In 1996, Jnco Jeans hired me as a Graphic Designer by the Creative Director Mike Hodis. I knew how to use Illustrator, Photoshop, and After Effects. I had been doing 3D work in FormZ, an early Mac-based 3D modeling software. I started doing print layout, hangtags, and t-shirt graphics. When JNCO decided to open a flagship store on Melrose Avenue, Mike Hodis and Owners Milo and Jack Revah decided with my 3D modeling skills and Architectural education to design and oversee the construction. I modeled and drafted the entire project in FormZ with design drawings and finished it in Illustrator. I oversaw and pulled the permits for construction and navigated the Department of Building and Safety for the first time. One of the design constraints was that money was not an issue, and as long as the work could be justified and proved superior, they would spend the cash. This lead to a complete 100% original fabricated space. We had a video projector wall that was using rear-screen projection. This was something unseen at the time. The cabinetry was built by Mike Hodis’s father, a Romanian master carpenter. The cabinetry was finished with the most expensive automotive paint that we could find and painted in an auto body shop.

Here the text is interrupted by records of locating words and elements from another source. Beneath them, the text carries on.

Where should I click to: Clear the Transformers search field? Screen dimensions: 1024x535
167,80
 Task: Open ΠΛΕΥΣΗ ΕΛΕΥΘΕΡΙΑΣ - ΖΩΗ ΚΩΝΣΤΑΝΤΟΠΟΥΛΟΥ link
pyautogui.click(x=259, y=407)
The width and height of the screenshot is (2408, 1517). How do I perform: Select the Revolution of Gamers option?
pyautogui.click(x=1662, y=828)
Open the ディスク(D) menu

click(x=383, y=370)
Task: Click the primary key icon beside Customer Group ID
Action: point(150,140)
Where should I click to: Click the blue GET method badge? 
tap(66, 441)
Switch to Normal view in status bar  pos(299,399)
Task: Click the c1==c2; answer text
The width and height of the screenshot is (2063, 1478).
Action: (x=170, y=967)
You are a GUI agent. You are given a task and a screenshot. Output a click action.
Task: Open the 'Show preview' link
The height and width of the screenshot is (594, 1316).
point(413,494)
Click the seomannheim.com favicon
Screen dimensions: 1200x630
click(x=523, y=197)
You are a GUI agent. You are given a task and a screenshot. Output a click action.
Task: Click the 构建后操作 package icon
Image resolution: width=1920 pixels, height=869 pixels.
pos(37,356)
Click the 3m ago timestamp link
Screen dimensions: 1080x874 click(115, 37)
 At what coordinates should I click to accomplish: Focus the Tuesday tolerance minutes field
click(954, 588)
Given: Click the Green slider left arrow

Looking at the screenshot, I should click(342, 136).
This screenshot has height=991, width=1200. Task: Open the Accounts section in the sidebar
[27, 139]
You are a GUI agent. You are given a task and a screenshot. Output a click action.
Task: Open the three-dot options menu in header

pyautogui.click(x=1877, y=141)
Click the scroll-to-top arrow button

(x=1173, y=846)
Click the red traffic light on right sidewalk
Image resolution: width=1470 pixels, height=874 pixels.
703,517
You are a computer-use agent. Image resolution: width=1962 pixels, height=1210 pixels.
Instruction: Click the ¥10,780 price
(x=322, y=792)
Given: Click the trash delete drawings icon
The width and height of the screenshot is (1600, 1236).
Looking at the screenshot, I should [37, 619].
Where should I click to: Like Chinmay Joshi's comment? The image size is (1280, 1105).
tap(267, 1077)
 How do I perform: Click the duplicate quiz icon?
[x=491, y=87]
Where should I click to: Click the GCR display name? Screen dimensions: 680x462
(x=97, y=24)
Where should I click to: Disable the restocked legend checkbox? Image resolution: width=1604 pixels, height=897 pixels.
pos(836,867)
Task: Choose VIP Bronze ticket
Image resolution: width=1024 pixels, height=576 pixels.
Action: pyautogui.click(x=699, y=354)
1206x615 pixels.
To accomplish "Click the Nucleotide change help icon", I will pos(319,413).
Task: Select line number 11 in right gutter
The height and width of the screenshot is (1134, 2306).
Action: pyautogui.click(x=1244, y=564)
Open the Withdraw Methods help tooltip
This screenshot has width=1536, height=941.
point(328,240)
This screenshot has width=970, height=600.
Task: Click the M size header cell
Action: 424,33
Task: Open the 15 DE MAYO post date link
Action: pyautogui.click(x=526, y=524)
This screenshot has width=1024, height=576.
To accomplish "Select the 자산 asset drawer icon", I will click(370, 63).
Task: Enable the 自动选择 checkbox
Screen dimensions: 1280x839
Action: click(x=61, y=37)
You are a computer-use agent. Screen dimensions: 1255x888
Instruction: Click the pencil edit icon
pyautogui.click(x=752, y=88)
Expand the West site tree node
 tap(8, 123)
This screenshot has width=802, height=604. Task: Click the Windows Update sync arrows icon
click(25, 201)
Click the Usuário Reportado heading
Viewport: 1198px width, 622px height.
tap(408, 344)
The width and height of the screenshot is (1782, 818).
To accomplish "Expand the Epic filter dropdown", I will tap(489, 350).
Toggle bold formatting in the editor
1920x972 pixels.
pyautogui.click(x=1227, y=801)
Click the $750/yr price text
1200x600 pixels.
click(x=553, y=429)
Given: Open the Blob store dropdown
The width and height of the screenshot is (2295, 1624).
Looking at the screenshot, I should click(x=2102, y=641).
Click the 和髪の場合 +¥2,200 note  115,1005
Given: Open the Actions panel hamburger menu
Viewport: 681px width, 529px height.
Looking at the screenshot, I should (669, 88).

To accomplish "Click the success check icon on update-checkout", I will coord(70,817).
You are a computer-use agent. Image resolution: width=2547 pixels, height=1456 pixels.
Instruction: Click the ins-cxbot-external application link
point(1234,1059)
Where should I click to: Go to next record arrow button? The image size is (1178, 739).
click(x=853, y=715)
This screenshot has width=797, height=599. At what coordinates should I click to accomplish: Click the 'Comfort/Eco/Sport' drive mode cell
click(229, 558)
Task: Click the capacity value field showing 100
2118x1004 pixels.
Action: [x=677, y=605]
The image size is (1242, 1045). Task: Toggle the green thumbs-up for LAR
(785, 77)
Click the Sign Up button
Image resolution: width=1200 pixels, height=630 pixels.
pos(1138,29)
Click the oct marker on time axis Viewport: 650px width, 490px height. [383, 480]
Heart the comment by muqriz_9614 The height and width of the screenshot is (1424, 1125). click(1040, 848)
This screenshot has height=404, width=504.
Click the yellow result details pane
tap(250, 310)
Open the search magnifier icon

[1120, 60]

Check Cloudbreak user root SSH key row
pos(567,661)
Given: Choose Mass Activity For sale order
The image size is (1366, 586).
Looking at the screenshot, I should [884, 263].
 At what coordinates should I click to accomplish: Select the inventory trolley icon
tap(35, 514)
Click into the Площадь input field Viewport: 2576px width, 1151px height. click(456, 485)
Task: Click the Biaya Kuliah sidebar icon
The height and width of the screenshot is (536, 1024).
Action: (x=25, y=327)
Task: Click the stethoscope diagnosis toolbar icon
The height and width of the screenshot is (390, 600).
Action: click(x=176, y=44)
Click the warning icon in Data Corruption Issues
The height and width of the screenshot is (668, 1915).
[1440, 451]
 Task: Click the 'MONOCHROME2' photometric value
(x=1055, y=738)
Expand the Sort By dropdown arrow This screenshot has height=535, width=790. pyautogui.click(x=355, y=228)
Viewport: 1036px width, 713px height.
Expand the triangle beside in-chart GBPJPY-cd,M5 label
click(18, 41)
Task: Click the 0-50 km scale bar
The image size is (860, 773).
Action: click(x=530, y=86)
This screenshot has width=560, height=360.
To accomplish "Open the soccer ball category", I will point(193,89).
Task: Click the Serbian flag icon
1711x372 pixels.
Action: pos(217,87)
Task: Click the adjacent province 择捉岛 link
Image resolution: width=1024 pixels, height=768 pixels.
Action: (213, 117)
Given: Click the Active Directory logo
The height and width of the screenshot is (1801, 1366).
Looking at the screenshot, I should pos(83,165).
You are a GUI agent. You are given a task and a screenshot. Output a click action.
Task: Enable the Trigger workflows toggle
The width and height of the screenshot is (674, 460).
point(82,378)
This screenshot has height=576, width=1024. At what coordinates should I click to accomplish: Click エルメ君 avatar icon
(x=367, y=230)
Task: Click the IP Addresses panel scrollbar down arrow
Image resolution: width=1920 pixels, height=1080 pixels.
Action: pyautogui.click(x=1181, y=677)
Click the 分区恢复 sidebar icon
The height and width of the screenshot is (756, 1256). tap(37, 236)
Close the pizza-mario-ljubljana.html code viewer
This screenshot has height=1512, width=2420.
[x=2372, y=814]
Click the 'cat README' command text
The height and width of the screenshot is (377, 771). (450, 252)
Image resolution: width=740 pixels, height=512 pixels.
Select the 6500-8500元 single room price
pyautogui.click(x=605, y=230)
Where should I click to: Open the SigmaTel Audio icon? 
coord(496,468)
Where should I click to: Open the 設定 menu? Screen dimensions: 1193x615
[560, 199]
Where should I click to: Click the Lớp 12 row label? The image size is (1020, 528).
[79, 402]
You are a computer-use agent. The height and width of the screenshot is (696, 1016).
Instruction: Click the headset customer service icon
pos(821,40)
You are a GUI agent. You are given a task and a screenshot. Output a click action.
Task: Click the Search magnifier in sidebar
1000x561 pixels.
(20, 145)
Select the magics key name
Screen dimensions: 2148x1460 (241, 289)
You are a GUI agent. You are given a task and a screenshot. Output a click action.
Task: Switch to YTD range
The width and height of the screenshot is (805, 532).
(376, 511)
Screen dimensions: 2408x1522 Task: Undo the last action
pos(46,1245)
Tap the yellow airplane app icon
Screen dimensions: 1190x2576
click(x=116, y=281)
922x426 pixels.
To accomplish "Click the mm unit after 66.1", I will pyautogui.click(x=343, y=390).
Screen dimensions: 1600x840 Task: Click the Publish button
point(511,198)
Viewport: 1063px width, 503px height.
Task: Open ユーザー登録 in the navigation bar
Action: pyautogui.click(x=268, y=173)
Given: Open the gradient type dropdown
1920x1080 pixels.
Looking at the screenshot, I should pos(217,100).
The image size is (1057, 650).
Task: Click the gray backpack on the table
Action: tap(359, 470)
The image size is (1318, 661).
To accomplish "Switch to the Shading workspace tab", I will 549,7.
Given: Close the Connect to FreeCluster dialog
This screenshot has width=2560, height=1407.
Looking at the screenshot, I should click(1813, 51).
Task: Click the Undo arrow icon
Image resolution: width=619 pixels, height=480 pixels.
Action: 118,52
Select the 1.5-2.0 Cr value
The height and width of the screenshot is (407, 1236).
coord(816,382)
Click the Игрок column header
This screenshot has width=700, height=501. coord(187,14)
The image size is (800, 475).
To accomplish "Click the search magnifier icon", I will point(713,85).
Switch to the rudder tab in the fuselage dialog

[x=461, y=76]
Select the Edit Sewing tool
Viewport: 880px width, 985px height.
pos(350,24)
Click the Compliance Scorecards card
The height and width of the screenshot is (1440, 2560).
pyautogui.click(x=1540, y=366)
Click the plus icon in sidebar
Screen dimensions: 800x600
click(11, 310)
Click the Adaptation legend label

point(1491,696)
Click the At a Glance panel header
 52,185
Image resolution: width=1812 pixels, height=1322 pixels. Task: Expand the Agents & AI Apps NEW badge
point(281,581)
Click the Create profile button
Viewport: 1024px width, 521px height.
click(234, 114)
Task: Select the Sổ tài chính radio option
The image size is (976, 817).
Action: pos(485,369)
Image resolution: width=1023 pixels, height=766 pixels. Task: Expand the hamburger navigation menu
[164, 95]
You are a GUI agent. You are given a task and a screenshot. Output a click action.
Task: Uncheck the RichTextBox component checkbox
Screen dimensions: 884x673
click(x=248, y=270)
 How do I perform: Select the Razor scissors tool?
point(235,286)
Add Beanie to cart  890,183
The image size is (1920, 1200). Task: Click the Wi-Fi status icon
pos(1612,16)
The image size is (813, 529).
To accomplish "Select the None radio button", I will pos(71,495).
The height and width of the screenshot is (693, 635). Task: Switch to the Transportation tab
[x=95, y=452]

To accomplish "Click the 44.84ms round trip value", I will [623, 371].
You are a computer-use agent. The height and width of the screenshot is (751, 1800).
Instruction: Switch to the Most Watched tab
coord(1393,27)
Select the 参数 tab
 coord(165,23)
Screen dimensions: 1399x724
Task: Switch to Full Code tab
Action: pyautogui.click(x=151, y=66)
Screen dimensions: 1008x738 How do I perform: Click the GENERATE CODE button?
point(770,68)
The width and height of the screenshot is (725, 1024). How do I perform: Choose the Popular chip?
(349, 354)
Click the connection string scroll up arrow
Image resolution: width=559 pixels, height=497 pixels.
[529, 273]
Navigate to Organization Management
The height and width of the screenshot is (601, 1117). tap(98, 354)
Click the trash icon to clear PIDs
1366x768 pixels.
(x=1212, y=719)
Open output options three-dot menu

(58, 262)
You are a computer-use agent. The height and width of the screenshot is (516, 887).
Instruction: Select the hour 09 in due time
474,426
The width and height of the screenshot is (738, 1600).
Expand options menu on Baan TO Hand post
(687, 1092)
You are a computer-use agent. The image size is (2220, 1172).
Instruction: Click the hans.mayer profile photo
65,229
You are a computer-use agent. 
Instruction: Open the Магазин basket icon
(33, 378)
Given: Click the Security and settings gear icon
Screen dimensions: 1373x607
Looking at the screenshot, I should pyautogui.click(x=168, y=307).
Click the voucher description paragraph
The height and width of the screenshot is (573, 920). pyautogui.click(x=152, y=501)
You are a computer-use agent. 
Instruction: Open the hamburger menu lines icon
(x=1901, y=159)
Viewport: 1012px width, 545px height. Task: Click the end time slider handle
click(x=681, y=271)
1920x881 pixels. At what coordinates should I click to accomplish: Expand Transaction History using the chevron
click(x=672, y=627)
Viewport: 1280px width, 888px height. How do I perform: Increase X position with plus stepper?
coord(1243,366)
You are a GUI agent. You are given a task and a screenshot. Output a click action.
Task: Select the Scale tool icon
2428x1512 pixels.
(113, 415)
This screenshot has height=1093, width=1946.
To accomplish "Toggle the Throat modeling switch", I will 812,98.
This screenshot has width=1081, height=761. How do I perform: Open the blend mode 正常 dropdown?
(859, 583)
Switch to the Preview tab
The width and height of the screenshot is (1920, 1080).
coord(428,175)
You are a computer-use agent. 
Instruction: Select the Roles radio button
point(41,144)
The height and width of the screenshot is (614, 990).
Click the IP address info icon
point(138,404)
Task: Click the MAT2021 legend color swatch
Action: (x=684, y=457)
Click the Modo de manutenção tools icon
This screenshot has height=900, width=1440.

In 1999 I was introduced to Bruce Rogers of Tribe Design through a mutual friend Frank Lentz. Frank was the Creative Director for D.E.N – Digital Entertainment Network, an early streaming network. Digital Entertainment Network hired Bruce to design their main stage. Knowing my 3D skills and architectural background, Frank thought that I could help visualize the set. This introduction led to several years of working for Bruce Rogers and Tribe Design as a concept artist and designer. His company at the time was a small but successful studio in Venice, California. Some of the early projects that we worked on were Brittany Spears’ first concert at Tomorrowland in Disneyland, Hanson, and Joni Mitchell. His business grew quickly and, I worked on various projects like the launch event for Windows 2000, Ricky Martin’s “Livin’ ma Vida Loca” World Tour, Mariah Carey, and others.
In 2001 I was hired as a multimedia designer and video artist to work on a Madonna Video. In 2001 Bruce Rogers was awarded the Madonna World Tour and introduced me to Dago Gonzalez. Dago produced and directed most of Madonnas’ tour graphics and videos. He hired my company, Parallax Productions, to produce all the computer-generated animations for the Madonna video “Thunderpuss – Mega-Mix.” The production work was produced by four artists working in Maya 2.0. We had a large render farm that we rented and, for the time, were rendering great quantities of frames.
Michael Jackson’s “This is It”
In 2009, Stimulated hired me as one of four on-site video artists to work on tour graphics for Michael Jackson’s World Tour “This Is It.” I was hired by Stimulated, a motion graphics and production studio in Burbank. When the job first started, we worked out of the Burbank office. Once the rehearsals began, we moved to the Forum in Inglewood. We were there every day until we moved to Staples Center, a few days before Michael Jackson’s death. We were all Staples Center when he died, and this was one of the most surreal days of my entire life.